Tasks
(A) Translate this sentence from the passage on religion into Spanish: "All superstitious, i.e. anti-natural, religions are out of the question."
(B) Say whether each statement agrees with the passage on religion. Answer yes or no, and quote the deciding words. (i) A re-conception of religion should be treated as permanent and absolute truth. (ii) Almost two thousand years have passed without a new god. (iii) The Roman occupation and persecution is the third basic fact.
** Start Excerpt to read **
There is no excuse whatever for their failure to dispose of such a sickly and senile product of decadence [as the Christian God].  But a curse lies upon them for this failure: they have absorbed sickness, old age, and contradiction into all their instincts — and since then they have not created another god.  Almost two thousand years — and not one new god!  (sec. 19)

A proper re-conception of religion, however, must be a truly uplifting, life-affirming, and ennobling enterprise — decidedly unlike Judeo-Christianity — and must never be taken as permanent and absolute truth.  All superstitious, i.e. anti-natural, religions are out of the question.  The human condition, and human ‘salvation,’ must be firmly rooted in the present, physical world — the real world.

The third basic fact, as explained above, is the historical context of the Roman occupation and persecution.  Without this, the events of the Christian era are incomprehensible.
** End Excerpt to read **
** Start Material **
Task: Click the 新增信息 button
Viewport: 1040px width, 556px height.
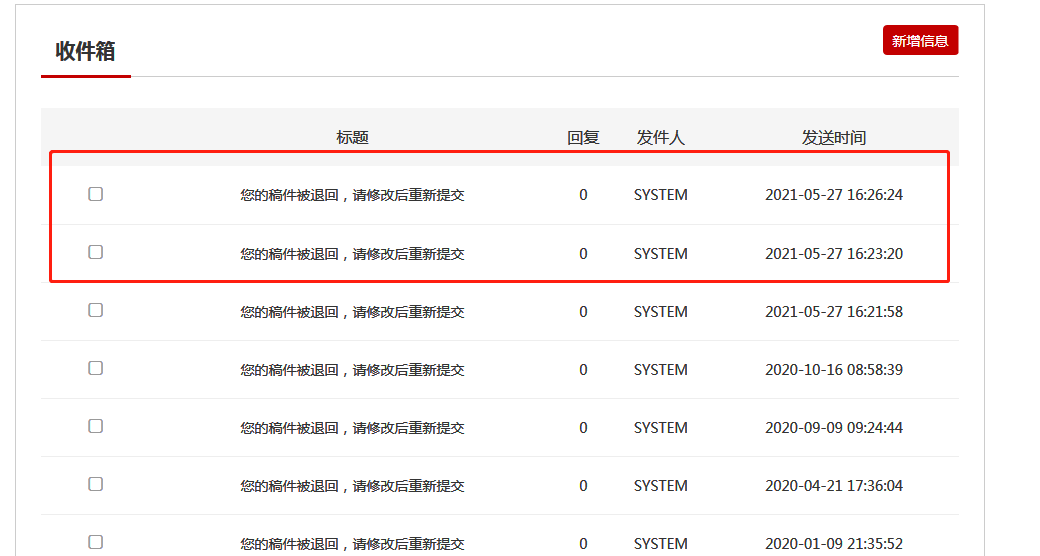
** End Material **
Solutions to the tasks
(A) Todas las religiones supersticiosas, es decir, antinaturales, quedan descartadas.

(B)
(i) No: "must never be taken as permanent and absolute truth"
(ii) Yes: "Almost two thousand years — and not one new god!"
(iii) Yes: "The third basic fact, as explained above, is the historical context of the Roman occupation and persecution."